The International Aikido Federation was formed in 1976 to serve as the primary global aikido organisation. It is an umbrella organisation with member organisations from more than 40 nations (for example, the All-Japan Aikido Federation is one member). All members must be recognised by the Hombu, so the IAF exclusively represents the Aikikai. The IAF is a nominally democratic organisation but special roles are given to the Doshu and a council of senior instructors, to safeguard the "technical and moral" integrity of aikido. The IAF currently admits only one member organisation per country and gives each such member equal vote (it was modelled on the UN; it does not necessarily give every Aikikai student equal representation).

== Aikikai style of aikido ==
Aikikai is not one style of aikido but instead, encompasses a diversity of technical styles. This is associated with the broad base of first generation instructors, who each had their own interpretation of the art, and other influences. Nonetheless Aikikai is often described as a style for comparison with separate aikido organisations. Aikikai is described as the most traditional; Aikikai has stayed loyal to the Ueshiba house and is sometimes called Ueshiba Aikido. It has retained many of the aspects which Morihei Ueshiba valued, such as the non-competitive training system (as contrasted with Tomiki's development). Spiritual interpretations are not emphasised compared to in Ki Society.

Morihei Ueshiba's own style evolved significantly over his lifetime. The pre-war aikibudo techniques taught by Morihei Ueshiba were generally closer to aikijujutsu whilst flowing technique was more emphasised as he became older, and this is reflected in the aikido of people who studied at different periods in time.
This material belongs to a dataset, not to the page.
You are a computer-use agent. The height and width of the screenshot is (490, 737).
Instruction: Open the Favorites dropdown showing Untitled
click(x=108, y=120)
Seiseki Abe said: "As far as the Aikido [O-Sensei] practiced in his later years, even young girls, old people and children could do [the techniques]. That is a big difference. I suppose you could say that it was a difference in the severity or the strictness of the training. Before the war, it was severity and strong technique, as opposed to the (kind of) techniques that invigorate our partners as we have now."

Kazuo Chiba has implied that the style of training in Hombu concentrated less on physical rigor because of its demographic: "A large portion of the membership at Iwama Dojo consisted of local farmers, hard workers who spent all day in the fields. They had thick bones and great physical strength, combined with a peculiar local character known as "Mito kishitsu," a type of manliness close to gallantry.
Altogether, it was quite an opposite culture from Hombu Dojo in Tokyo. Because it is in the capital of Japan, Hombu’s membership consists of white-collar workers, intellectuals, businessmen, politicians and university students."

It has been noted by aikido researchers affiliated with other styles that many of the senior teachers at the Aikikai spent little time training under Morihei Ueshiba, and that Kisshomaru Ueshiba and Koichi Tohei (and following Tohei's departure, Kisaburo Osawa) were largely responsible for the Aikikai curriculum. As a result, it has been argued that the teachings of the Aikikai are derived from those of the second Doshu, Kisshomaru, and that the art promulgated by the Aikikai differs from that taught by the founder, Morihei Ueshiba.